Nearly all researchers in our study had taken a university coding class at some point in their education, but many still reported insurmountable barriers to adopting new software libraries and computing methods. Current scientific computing classes may be overly focused on producing clearly defined results in a narrow suite of tools, such as recipes for common statistical tests. Rather than emphasizing ‘correct’ procedures in a language or tool, classes might emphasize foundational processes such as debugging, thinking algorithmically, and testing data and code for expected patterns and behaviors (for another perspective, see Connolly et al., 2023). These techniques may be reinforced throughout several courses in a scientific training sequence, even those that do not explicitly involve writing code (similar to recommendations by Haas et al., 2019). We expect this emphasis will better support researchers as they independently explore new programmatic tools during their careers.

4.2. Emphasize Processes, Not Identities

Initiatives to grow research capacity—such as campus data science centers and federal funding opportunities—will benefit from including scientists from a broad array of disciplines. Yet many scientists do not view themselves as doing ‘data science’ at the appropriate level and will count themselves out of such initiatives, regardless of how relevant their work may truly be. Similarly, many who are transitioning to larger data sets will argue that their data is not ‘big’ enough to be considered ‘big data,’ as if there were a universally agreed upon threshold (Borgman, 2020).

To recruit and retain scientists working on topics like ecology, education, urban planning, and political science (to name just a few), data science initiatives need to take care to cast a broad net. Advertisements and invitations should go beyond terms like ‘data science,’ ‘big data,’ ‘machine learning,’ and ‘eScience.’ Rather than emphasize scientific identity, messaging can emphasize processes (e.g., learning about new analyses methods for a given data type, managing research data sets, or building code pipelines) that will appeal across disciplines. As much as possible, messaging should explicitly welcome a broad range of disciplines and experience levels.

A practical strategy for positioning events and workshops may be focusing on common problems. For example, the matter of merging two or more imperfect data sets (sometimes called ‘data harmonization’) is commonly found across disciplines. A campus data science institute could hold workshops or seminars where scientists share their strategies for overcoming data harmonization problems. This paradigm differs from the typical research talk, where scientists present their research narratives in domain-specific terms.

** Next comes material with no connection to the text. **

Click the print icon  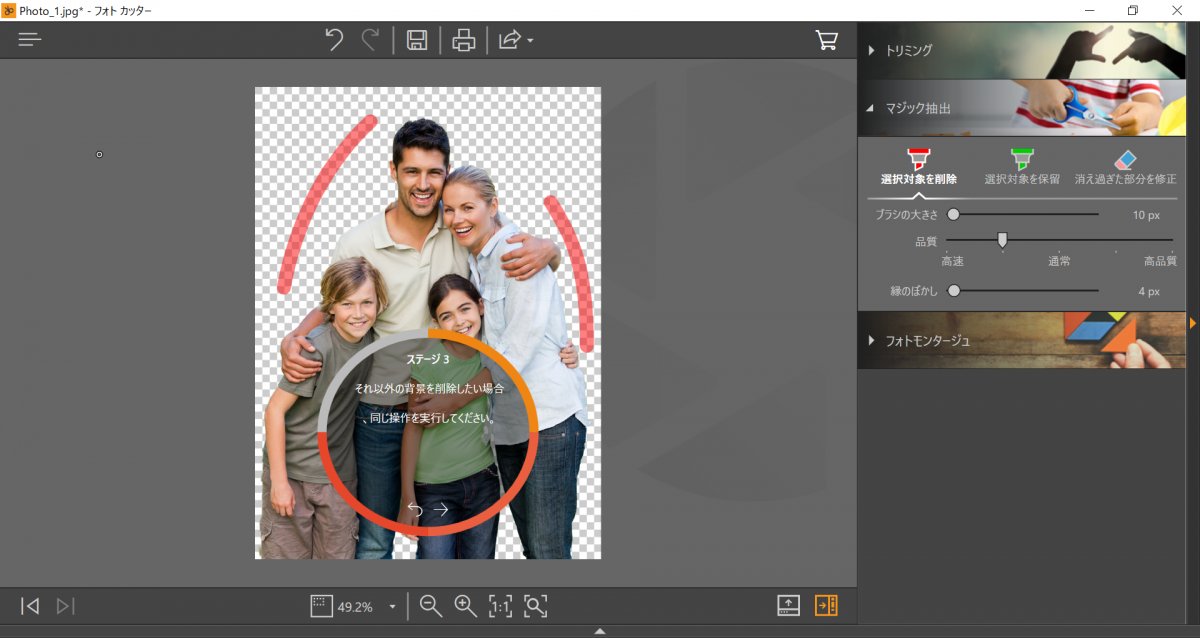click(x=463, y=40)
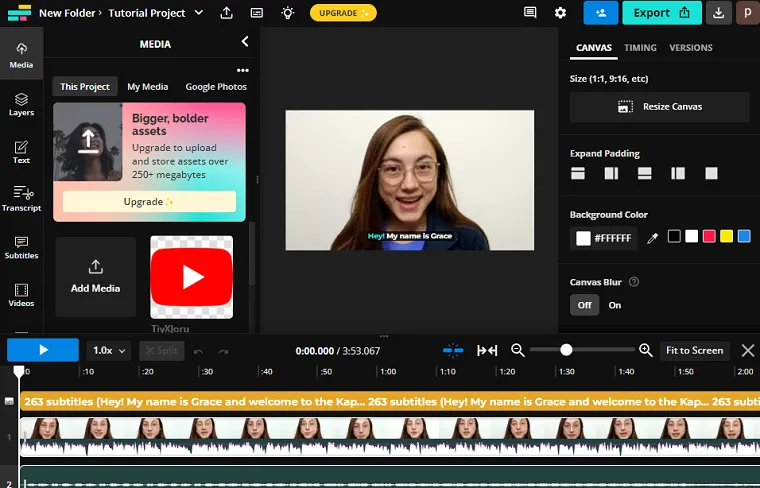Toggle timeline snapping icon

tap(453, 350)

4.3. Invest in Within-Community Expertise

In our study, the most successful collaborations between data science–curious researchers and data science experts were within the same (or closely related) scientific field. This is likely due to a combination of factors, including lower overhead to collaboration, better-aligned research incentives, and higher quality mentorship about the scientific validity and usefulness of new methods, compared to experts from more distant fields. Notably, within-discipline data science experts provided meaningful support even through relatively infrequent meetings, where they could act in an advisory capacity. This suggests research fields may need only a handful of ‘connectors’ with the data science community to yield major dividends. Professional societies may play a role in encouraging and cultivating this expertise. Funding initiatives could also enable training opportunities for a few scientists with strong domain expertise to develop a data science skill set.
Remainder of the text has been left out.